─── EXCERPTED PASSAGE ───
The standard timekeeper for the turn of the year in Spain is the tower clock on the Correos (post office) building in the Puerta del Sol plaza in Madrid. I'm not sure whether the twelve strokes of midnight actually toll at the rate of one every second, but I am sure that they are not spaced long enough apart for me to down twelve grapes in a row and be finished by the start of the new year--I haven't made it yet. I have learned that seedless grapes are required, and next year I am going to further prepare them by peeling the skin away.
Even though I didn't make it through my twelve grapes by the end of 2008, my glass did get filled with cava, which tastes remarkably good with green grapes. That's an auspicious start to a new year, and marking the end of the old one by listening to the clock strike twelve certainly seems more appropriate that watching a ball drop.
Happy New Year! ¡Buen año nuevo!
Sunday, December 28, 2008
Twelve Days of Christmas
Adults were around, too, still buying heavily in the gustatory entertainment sections, whether for gifts for others or for themselves. There were plenty of magnums of whisky and other liquors available, as well as huge Iberian hams, often sold together with their hanging apparatus. The line--well, it wasn't a line, but a large crowd--at the fresh fish counter was noisy and cheerful, despite considerable waits.
───
→ TO BE DONE
1. For the blog excerpt, say whether each statement agrees with it, answering yes or no and quoting the deciding words: (a) The clock that marks the new year is on the Correos building in Madrid's Puerta del Sol. (b) The writer finished all twelve grapes before 2008 ended. (c) The crowd at the fresh fish counter was quiet.
2. Write a continuation of the blog excerpt about holidays in Spain, picking up after its last sentence.
The listing after this text plays no part in the work.
─── PROVIDED MATERIAL ───
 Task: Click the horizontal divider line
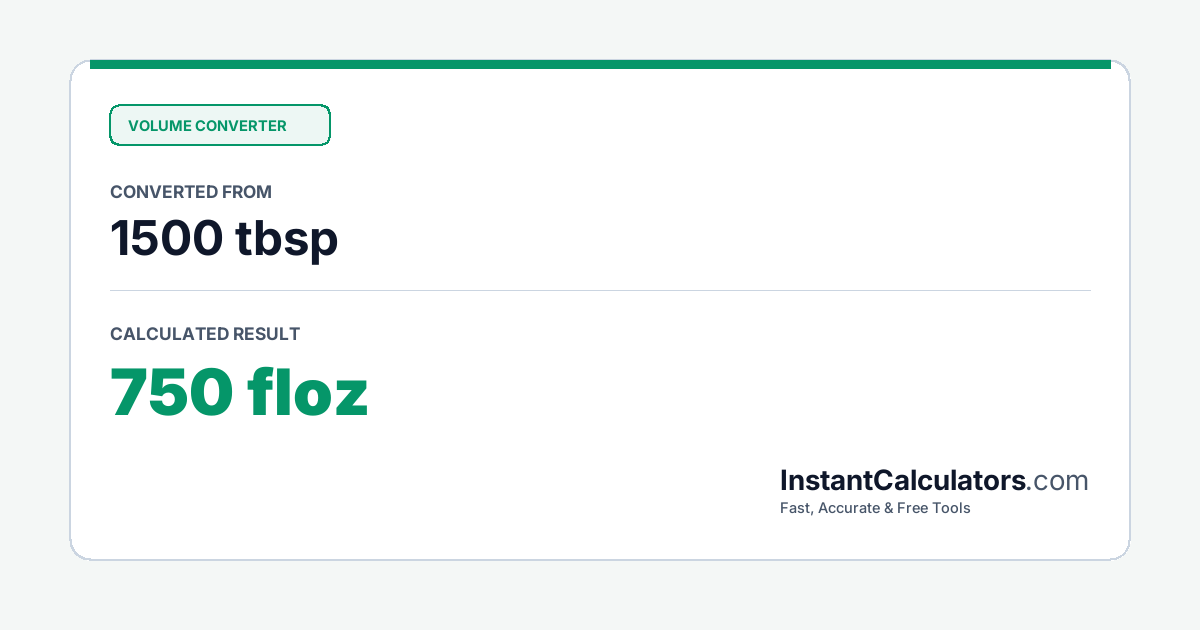(600, 291)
───
→ RESPONSES PER TASK
1.
(a) Yes: "the tower clock on the Correos (post office) building in the Puerta del Sol plaza in Madrid"
(b) No: "I didn't make it through my twelve grapes by the end of 2008"
(c) No: "was noisy and cheerful, despite considerable waits"

2.
I rather like the distribution of the holidays over several days. For years all the planning and preparation for the season was a weight: Buying gifts, wrapping and mailing them, writing the holiday letter, sending it, feeling guilty that it arrived late. Planning food, shopping, baking, cooking, hoping that everything turns out OK. Calling far-flung family members on the holiday itself. I felt that I always missed Christmas in some ways, being so busy getting things done that it was here and gone by the time I got the spirit. Now my Christmas spirit generally makes an appearance at several points during the twelve days of Christmas.
Our Christmas began this year on Christmas Eve, as it usually does, but this time we had dinner at the local Danish restaurant, where Anita prepared the traditional roast pork and duck, with red cabbage, white and caramelized potatoes, and delicious gravy. Shrimp cocktail Danish style for the starter, rice pudding for dessert. We had music, Secret Santa gifts, good conversation, and even a magic show--I came away with both arms intact even after one was "sawed off."
Christmas Day itself (first Christmas day) brought very warm and sunny weather again, and we sat outside with no coat or jacket for drinks and snacks with new friends before another traditional Danish Christmas dinner. Time just flew and before we knew it, it was too late to take that walk around the neighborhood.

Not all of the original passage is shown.